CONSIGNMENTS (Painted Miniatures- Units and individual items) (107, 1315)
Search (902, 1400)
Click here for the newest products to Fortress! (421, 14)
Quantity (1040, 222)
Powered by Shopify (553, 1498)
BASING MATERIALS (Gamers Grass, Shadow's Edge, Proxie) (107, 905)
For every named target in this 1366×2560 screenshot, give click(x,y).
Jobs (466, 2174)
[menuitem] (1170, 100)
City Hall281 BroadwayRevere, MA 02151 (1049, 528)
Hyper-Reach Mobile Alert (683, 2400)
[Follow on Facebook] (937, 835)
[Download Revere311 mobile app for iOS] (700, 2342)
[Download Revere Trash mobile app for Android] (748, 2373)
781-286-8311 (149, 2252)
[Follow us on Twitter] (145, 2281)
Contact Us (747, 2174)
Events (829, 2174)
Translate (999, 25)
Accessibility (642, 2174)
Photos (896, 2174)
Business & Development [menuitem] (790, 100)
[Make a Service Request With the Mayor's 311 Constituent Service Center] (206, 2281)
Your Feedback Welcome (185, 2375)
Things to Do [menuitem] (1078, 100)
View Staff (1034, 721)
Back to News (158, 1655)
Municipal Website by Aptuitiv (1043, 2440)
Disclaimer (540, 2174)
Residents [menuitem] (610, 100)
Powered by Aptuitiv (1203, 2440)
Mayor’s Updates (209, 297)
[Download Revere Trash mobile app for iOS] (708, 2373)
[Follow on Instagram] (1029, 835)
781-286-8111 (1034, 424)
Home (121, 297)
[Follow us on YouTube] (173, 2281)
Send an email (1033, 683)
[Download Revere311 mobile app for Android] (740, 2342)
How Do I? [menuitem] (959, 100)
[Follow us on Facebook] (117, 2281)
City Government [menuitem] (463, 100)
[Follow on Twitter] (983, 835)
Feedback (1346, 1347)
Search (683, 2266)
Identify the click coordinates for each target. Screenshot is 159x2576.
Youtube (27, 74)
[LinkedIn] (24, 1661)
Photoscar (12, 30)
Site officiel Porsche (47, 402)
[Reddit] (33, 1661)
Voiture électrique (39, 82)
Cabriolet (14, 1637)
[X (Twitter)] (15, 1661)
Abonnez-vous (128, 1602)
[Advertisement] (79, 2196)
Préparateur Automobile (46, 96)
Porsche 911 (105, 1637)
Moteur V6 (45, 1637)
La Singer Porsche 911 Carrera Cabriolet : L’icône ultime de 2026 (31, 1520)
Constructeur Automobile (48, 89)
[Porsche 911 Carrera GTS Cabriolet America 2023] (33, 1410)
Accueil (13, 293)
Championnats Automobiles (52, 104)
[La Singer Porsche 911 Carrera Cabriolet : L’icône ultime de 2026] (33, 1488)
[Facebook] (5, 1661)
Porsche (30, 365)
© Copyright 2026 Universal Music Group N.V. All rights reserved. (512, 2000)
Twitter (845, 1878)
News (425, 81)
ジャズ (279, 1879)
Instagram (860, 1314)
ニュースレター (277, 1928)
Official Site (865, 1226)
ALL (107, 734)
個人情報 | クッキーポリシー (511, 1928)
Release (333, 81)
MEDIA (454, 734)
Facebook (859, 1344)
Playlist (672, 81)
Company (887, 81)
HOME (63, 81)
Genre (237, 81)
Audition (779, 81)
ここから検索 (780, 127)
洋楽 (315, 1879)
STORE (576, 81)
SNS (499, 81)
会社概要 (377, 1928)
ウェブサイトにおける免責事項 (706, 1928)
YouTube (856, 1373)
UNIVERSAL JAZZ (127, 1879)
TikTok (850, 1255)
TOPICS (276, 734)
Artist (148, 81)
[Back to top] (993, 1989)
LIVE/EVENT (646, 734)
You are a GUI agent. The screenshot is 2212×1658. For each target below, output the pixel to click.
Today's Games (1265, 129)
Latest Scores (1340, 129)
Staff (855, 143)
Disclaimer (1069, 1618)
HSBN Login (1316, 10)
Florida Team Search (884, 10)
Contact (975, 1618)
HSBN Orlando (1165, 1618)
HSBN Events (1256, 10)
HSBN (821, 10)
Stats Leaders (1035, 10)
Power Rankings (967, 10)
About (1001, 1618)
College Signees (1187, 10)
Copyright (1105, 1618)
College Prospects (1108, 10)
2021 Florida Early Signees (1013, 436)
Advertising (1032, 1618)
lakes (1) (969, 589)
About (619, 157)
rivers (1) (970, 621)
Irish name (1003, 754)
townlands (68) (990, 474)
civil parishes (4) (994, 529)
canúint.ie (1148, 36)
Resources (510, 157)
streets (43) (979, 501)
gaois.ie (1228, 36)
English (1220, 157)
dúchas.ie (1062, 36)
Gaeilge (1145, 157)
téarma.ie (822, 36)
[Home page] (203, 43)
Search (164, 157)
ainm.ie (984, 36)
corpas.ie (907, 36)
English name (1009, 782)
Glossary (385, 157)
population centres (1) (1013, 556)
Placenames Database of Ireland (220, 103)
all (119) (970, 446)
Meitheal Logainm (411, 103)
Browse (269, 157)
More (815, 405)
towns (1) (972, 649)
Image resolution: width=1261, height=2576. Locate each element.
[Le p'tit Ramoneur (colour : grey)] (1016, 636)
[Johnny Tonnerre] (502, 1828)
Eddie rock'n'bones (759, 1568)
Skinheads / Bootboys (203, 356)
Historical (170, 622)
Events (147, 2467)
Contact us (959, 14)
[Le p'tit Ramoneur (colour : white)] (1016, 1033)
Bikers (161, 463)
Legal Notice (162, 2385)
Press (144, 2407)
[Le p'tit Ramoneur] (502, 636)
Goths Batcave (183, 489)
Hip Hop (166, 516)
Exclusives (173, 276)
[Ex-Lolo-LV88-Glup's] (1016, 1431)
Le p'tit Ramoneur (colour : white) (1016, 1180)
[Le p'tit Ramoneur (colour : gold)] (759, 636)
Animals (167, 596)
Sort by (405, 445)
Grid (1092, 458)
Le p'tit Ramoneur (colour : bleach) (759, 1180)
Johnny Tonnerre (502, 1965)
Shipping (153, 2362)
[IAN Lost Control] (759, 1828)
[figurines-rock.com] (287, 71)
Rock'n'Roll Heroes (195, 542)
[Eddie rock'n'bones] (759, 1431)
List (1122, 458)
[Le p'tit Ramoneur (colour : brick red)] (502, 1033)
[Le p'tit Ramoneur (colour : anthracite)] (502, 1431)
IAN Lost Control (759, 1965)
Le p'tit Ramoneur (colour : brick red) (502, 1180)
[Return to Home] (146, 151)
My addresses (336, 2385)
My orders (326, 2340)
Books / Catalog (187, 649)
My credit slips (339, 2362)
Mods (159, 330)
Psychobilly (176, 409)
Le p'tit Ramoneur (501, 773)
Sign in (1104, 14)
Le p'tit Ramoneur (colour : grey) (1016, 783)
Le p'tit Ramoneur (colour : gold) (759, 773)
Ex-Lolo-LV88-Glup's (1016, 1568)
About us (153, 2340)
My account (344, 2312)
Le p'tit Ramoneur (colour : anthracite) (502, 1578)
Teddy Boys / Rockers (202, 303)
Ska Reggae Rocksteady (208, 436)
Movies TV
* * *
• [EXERCISE AIM]
Nothing but a number should be given: the tally of lines in the listing that contain "white".

• [REPLY]
2